On Sunday, October 18, 2009, in Paris Enchères Rive Gauche will put some one hundred Asian works from the Vérité Collection up for auction at Hôtel Drouot.
Started in the 1920s by Pierre and Suzanne Vérité and then expanded by Claude and Janine Vérité, this collection was created by two couples impassioned by shapes.
In reference to these works, Claude Vérité confided: “Each object was like an encounter for me…” Because they tell how a work of art is born from a dialog between man and the object, in which man resonates; these words echo those of André Malraux: “Art is not learned, it is encountered”
A passion, a discriminating eye
Ever since they were acquired by the Vérité family, these Asian works have remained far from the art market. Still, they reflect the discriminating eye of the Vérités, who had a knack for revealing their indisputable quality.
Pierre and Suzanne Vérité established ties with the artistic and intellectual milieus of Montparnasse in Paris starting in the 1920s, which was then capital of art. They often visited dealers, where they first fell in love with African and Asian art. Happing upon a Fang fetish or a Chinese Buddha, Pierre and Suzanne Vérité brought art from the Far East into their home.
Claude Vérité joined the gallery with his wife Janine in the 1950s. At that time, they became familiar with Asian esthetics and cultures; they gradually acquired Indian and Southeast Asian works. Those works were not intended for the gallery at the time; they became part of the family heritage.
Asian statuary and spirituality
Sculptures, sculptures, and still more sculptures… Made between the 2nd and 19th centuries, they were fashioned out of wood, stone, or bronze. These various works had multiple origins: China, Japan, Afghanistan, Tibet … The collection is tied together by what is sacred, which is essential in the Asian statuary form. “The Asian artist,” wrote André Malraux in the Imaginary Museum , “had translated the shapes into a style that gave them access to the sacred, according to values among which the most constant was the eternal.”
China is represented by some fifteen objects without a single major period of Chinese sculpture being left out. The corpus gives ample space to Buddhist art, illustrated in particular by two large serene faces carved out of wood. Several bronze sculptures from the Ming (1368-1644) and Qing periods (1644-1911) recall the close ties between Chinese and Tibetan Buddhism.
The perennial nature and majesty of Hinduism take shape in nearly twenty statues illustrating the wealth of its pantheon and the variety of the cultures living under this age-old religion, from Rajasthan to Tamil Nadu, not to mention Madhya Pradesh. Vishnu, the Protector of Humanity, Shiva, the Destroyer and Restorer, and Brahma, the Supreme Principle; all the major gods are there accompanied by their spouses Parvati or Shri Devi. Their children surround them: Skanda, the god of War, Chamunda, Protector of the Faith, and Ganesh, the elephant-headed god.

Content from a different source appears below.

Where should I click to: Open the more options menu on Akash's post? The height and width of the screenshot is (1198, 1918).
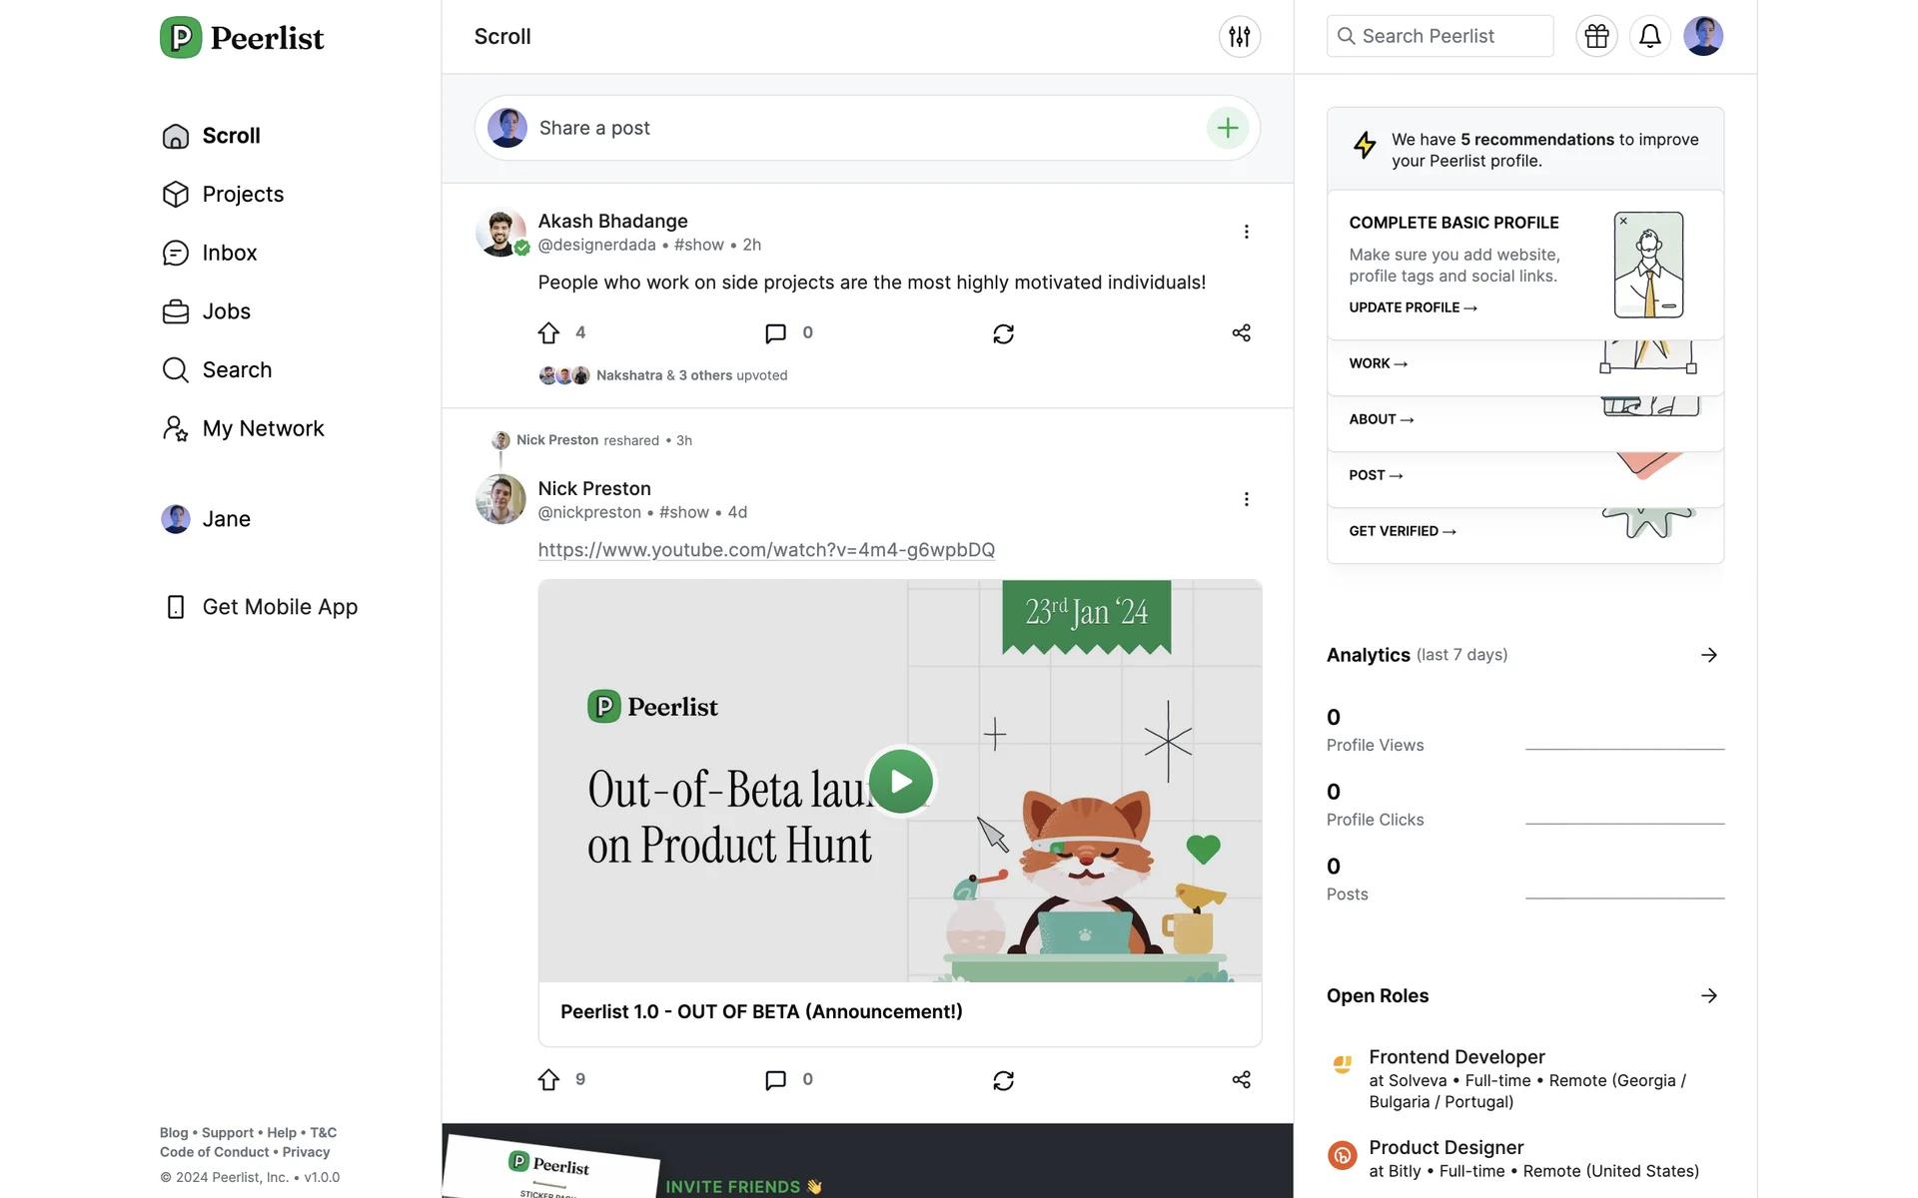tap(1246, 232)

Southeast Asia is also very much present; the clash between the Khmers and Thais is written in stone and bronze. A large bronze representation of the god Shiva dating from the beginning of the 10th century singlehandedly summarizes the importance of Khmer art in Asian statuary… before it was supplanted with the Thai schools of Lanna, Sukhothai, or Ayutthaya starting in the 14th century.
One hundred works from the Vérité collection take us on a voyage throughout Asia . The staging design is by Nathalie Crinière. Thus the mind, led by the eye, can travel in a blink from the mountains of Afghanistan to the temples of Angkor Vat, from sensual India to inaccessible Tibet … without losing its way or becoming winded.